**EXERCISE OBJECTIVE**
Retype, without changes or pictures, only the lines that begin at the one containing "Screen dimensions: 983x504" and end at the last line of the records that follow.

Dataset excerpts
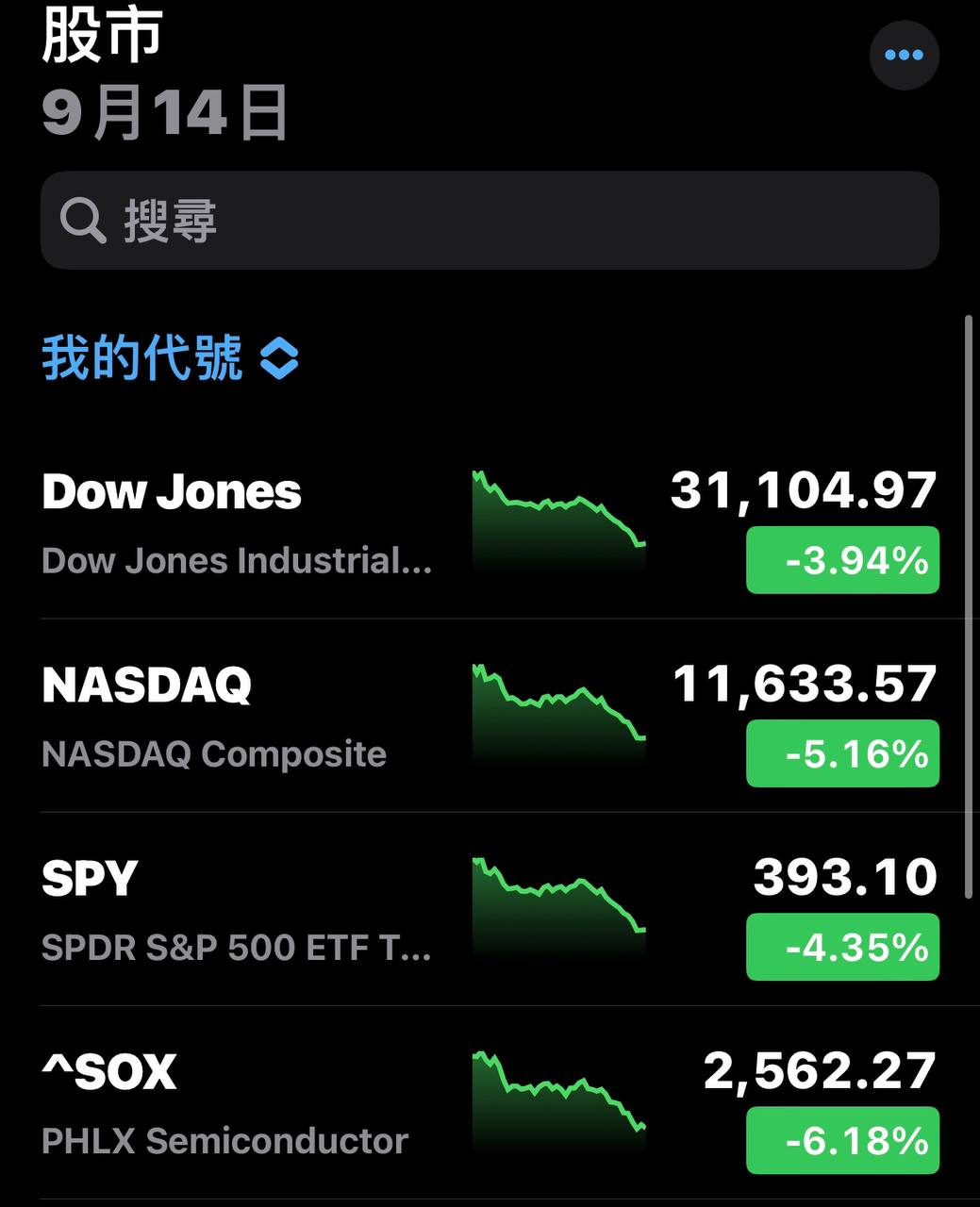This screenshot has width=980, height=1207.
Task: Open the three-dot more options menu
Action: click(904, 55)
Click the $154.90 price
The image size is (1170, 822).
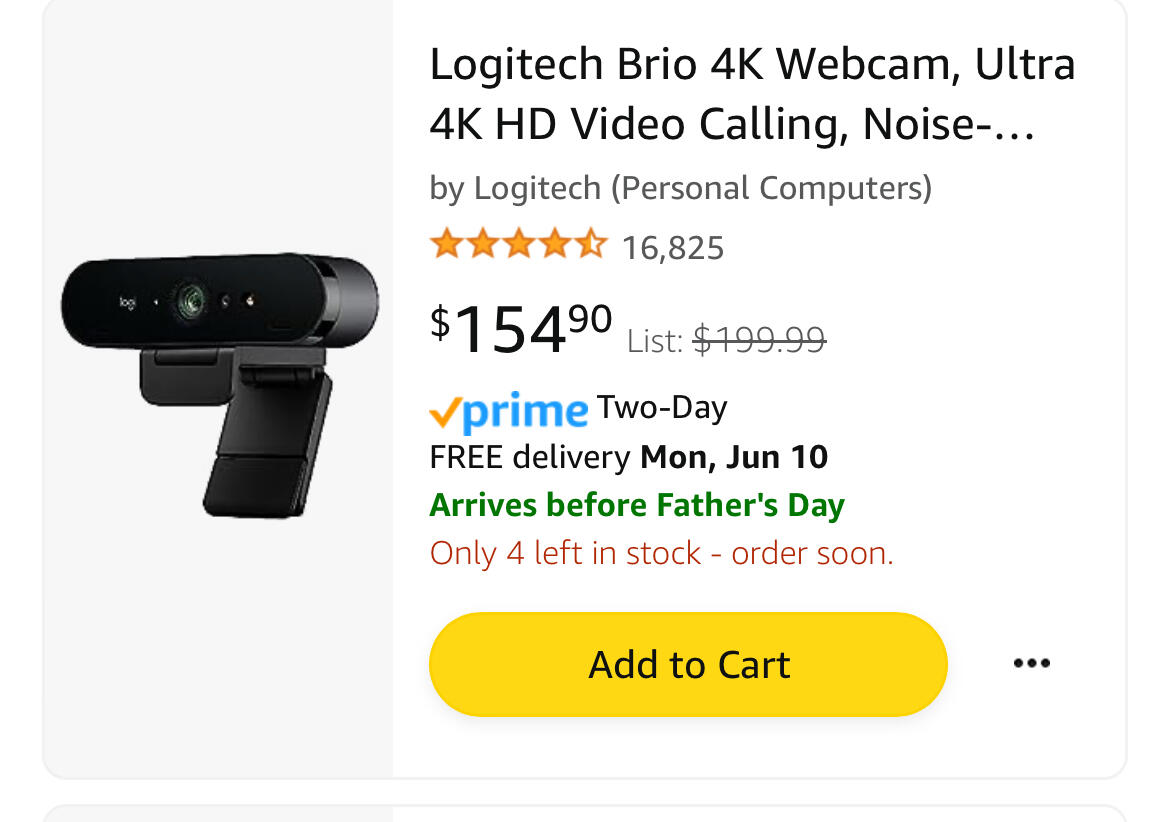coord(521,328)
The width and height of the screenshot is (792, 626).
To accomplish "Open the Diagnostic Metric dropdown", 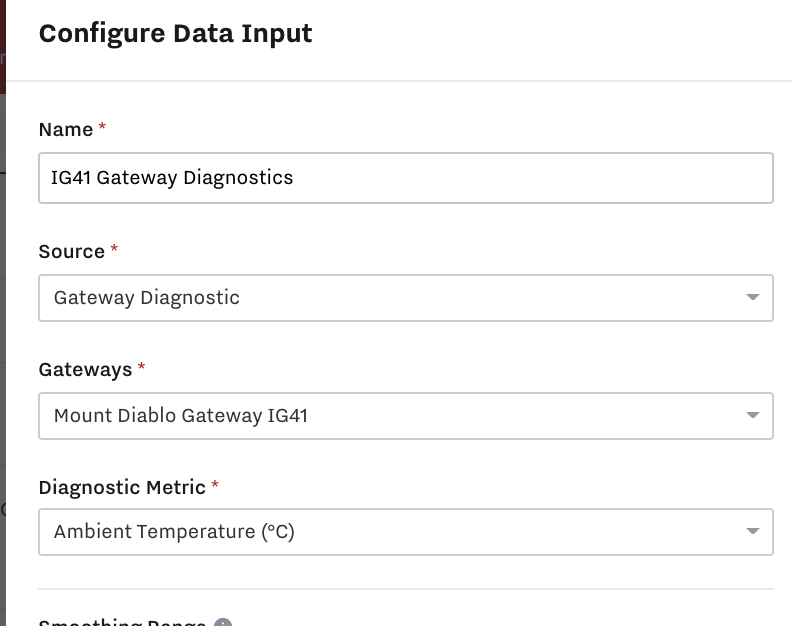I will pos(406,532).
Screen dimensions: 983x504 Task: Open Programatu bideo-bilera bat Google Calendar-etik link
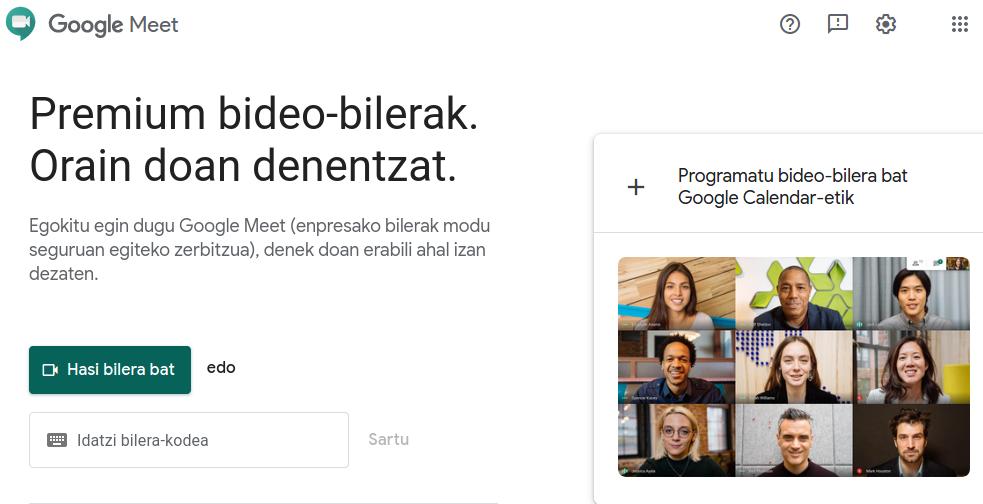point(792,186)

**SOLUTION FOR THIS EXERCISE**
Screen dimensions: 983x504 Task: Open Programatu bideo-bilera bat Google Calendar-etik link
point(792,186)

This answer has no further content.